In 2002, we successfully bid on our first Pinehills project. Pulte Homes, a longtime client, had purchased a large portion of the subdivision—around 600 lots—and for the next five or six years our Pinehills presence rested solely with them. Since then, we have expanded our client base to include AvalonBay [Communities Inc.], Toll Brothers, the Green Company, and Pinehills LLC. In a typical year, Emerald’s Pinehills projects provide around 20 percent of [the firm’s] gross revenue, but that percentage number can reach as high as 30.

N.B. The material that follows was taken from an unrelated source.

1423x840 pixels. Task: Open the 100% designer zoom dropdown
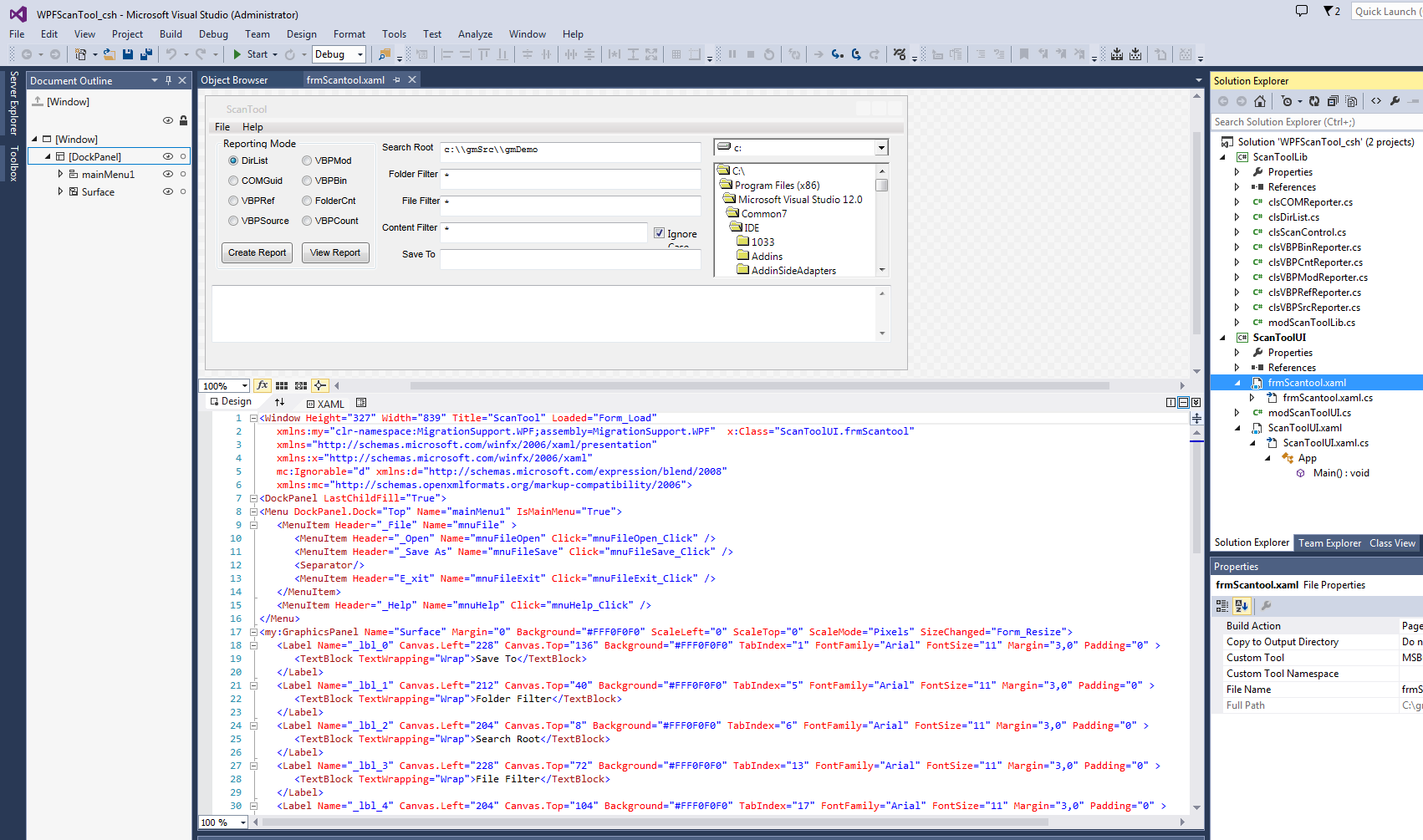pos(244,386)
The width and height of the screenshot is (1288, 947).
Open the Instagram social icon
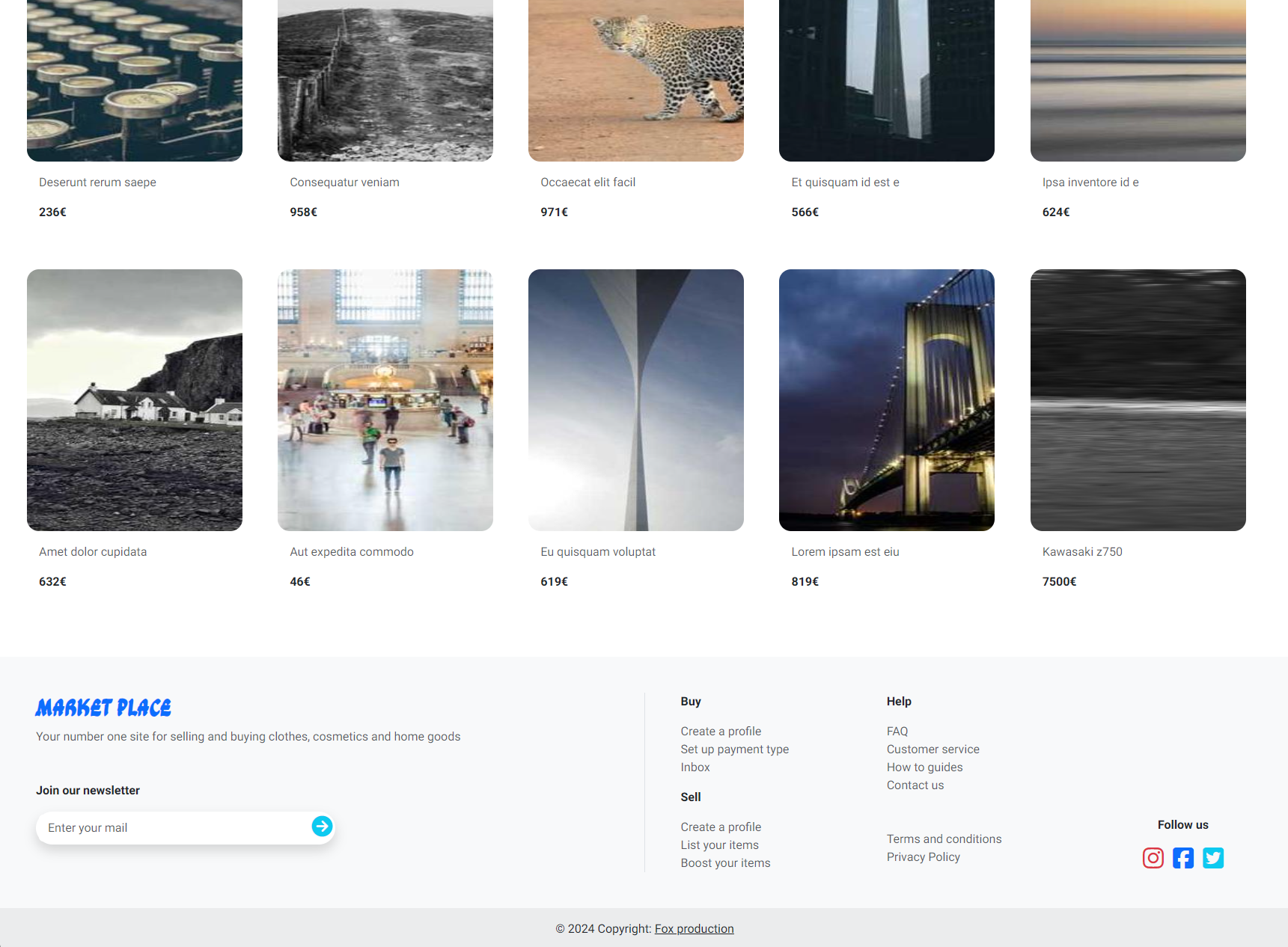coord(1153,858)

Generally speaking, developers consider site work as sort of a necessary evil. They want it done quickly and correctly and with as few problems as possible. At the Pinehills, though, where the scope of our work ranges from site clearing and grading to sewer services and mainline utilities, management is intimately involved in every step of the process. Each decision requires their final approval, down to the clearing of trees. We once reconfigured an entire entrance to save two old-growth pines. Their hands-on approach provides a noticeable cohesion to the community overall.
Even in the worst economy, opportunities exist at Pinehills. [However,] our work is tied to developers’ build-out schedules [however]. They open new lots according to sales, and that can be a real struggle for us. We might have a project in a subdivision in southern Rhode Island, for example, where we’re on-site for a week, come home, and have to go back for one day of work the week following. [But] at Pinehills there’s a constant stream of new lot work. When individual developers’ production slowed following the downturn, we picked up new customers to make up for the loss.
A big piece of the puzzle is having a competitively priced product. One of Emerald’s strategies is to leverage our presence at the Pinehills. It’s much easier to price and access material for a new road when we’re already doing one on the other side of the development.
We also rely heavily on GPS equipment—systems that include layout rovers, three automated bulldozers, a computer-guided bulldozer, and two computer-guided excavators. Having the entire area in our GPS base provides developers with peace of mind and data access. If they want a record of what took place and when, that information is readily available.
We adapted our service approach to accommodate Pinehills’s level of discernment. Our guys tend to be production-minded; there was definitely a learning curve in those early years. Now we have a dedicated crew of 14 or so employees who have learned to pay extra close attention to detail. Our work happens within a living community. If one of our guys is driving a 40-ton site truck up some residential road, they know to pull over to avoid making those other drivers nervous.
A certain degree of pride comes with that experience. Our Pinehills crew has gotten really good at doing what they do, and we’re slow to integrate new members. When a new guy is on the job, you see the veterans kind of chuckle; you know they’re thinking, “Yeah, you’ll get used to it.” We depend on our employees to adopt the Pinehills mindset, though, and that difference is absolutely one of the reasons we’ve succeeded there. If a Pinehills manager suggests a change, our foreman knows to cooperate. If there’s a flag on a given tree, you don’t touch that tree.